John 21=Do you love me?
Bible Background: In John’s Gospel, this is the 3rd and final time the risen Jesus appears to his disciples. It’s at the lakeshore. The disciples have gone fishing (likely for ‘work’). The risen Christ directs them to an amazing catch of fish. Then he has breakfast waiting for them on the shore. The dialog between Jesus and Peter is significant!
Digging Deeper: 1. This passage is sometimes described as “the restoration of Peter to the role of a leader among the disciples.” The ‘restoration’ part refers to the 3x’s Peter denied any connection to Jesus, on the dangerous night when Jesus was arrested. Here, Peter has 3 chances to say “Yes, Lord. You know that I love you!”
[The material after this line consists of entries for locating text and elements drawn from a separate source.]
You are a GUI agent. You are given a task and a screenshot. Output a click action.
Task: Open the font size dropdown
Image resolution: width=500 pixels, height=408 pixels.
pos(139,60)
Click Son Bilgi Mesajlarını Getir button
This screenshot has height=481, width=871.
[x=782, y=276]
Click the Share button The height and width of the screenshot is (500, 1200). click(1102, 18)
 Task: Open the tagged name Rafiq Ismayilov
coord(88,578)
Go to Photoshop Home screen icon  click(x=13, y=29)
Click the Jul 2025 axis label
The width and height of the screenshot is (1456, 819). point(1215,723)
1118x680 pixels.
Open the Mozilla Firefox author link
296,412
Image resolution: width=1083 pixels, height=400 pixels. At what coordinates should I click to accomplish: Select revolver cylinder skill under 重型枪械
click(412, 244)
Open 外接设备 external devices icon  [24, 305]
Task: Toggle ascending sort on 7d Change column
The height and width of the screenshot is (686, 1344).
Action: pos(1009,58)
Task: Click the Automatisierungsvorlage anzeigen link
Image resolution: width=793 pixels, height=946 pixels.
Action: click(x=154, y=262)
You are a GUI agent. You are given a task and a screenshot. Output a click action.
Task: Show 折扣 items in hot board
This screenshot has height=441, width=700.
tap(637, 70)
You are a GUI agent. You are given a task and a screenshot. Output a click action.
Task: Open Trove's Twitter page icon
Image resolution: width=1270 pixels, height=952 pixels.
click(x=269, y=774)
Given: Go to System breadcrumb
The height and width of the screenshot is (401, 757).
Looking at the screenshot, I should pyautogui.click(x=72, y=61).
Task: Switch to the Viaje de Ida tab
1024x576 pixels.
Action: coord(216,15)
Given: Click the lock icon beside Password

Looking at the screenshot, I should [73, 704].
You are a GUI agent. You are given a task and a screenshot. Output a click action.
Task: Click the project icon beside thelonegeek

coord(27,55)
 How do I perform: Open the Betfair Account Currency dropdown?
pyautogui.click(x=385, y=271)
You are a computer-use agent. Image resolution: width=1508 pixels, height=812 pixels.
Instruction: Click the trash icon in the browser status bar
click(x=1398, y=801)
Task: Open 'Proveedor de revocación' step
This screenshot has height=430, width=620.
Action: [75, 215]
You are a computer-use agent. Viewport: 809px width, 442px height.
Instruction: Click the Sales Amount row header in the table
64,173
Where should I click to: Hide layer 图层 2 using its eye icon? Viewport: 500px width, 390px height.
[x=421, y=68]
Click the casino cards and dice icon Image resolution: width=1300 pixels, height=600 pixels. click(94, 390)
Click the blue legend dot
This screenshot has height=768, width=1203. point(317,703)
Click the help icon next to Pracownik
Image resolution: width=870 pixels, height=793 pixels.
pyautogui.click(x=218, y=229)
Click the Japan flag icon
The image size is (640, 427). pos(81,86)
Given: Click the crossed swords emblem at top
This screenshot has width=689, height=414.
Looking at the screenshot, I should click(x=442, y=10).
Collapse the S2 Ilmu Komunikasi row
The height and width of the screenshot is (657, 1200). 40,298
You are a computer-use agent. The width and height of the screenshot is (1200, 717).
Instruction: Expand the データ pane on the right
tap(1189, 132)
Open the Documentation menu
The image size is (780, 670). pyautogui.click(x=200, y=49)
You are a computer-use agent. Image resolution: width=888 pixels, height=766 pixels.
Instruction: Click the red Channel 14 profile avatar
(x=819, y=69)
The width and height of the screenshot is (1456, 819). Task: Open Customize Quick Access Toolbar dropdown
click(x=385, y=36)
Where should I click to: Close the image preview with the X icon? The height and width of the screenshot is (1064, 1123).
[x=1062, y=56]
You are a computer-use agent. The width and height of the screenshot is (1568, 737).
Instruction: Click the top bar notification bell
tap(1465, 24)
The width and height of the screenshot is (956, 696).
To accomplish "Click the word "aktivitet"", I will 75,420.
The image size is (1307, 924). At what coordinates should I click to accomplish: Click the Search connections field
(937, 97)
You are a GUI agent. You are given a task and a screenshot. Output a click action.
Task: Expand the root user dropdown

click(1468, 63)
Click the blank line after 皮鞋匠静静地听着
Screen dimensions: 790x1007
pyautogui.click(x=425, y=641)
2. An interesting little tidbit is that the first two times Jesus asks “Do you love me?” the Greek work is agapeo, one of 3 Greek words for “love” in the New Testament. Agapeo is the word for ‘self-giving’ love, the highest and most demanding form of love! Peter responds however, with a different word for love-phileo-the word for ‘brotherly love’, a somewhat less intense kind of love. (Think, Philadelphia, City of Brotherly Love!) The third time Jesus asks Peter, “Do you love me?” Jesus uses phileo. Is that significant? Is Jesus accepting the level of commitment that Peter can muster?
3. Each time Peter responds, Jesus is really giving Peter work to do, and a role to play. What does it mean to “feed my lambs” or “tend my sheep”? Dig into that a bit! “Lambs” might refer to more vulnerable people (the very young and the very old?). And people then and now do need to be fed! Some need food on the table. All need to be ‘fed’ with compassion, encouragement, and grace. “Sheep” might need shepherding! In John’s Gospel, Jesus claims “I am the good shepherd”. Is Peter (and are the other disciples) also to be shepherding people? Looking out for their well-being? Guiding? Caring for them? How does this work become our work in daily life? In this county we live in? In the wider world?
4. A famous quote from early church ‘father’ Tertullian noted that Romans, non-believers, would observe the fast-growing community of Jesus’ followers and exclaim, “See how they love one another!” Can we imagine that it is our love for others that will make the biggest difference in the world today?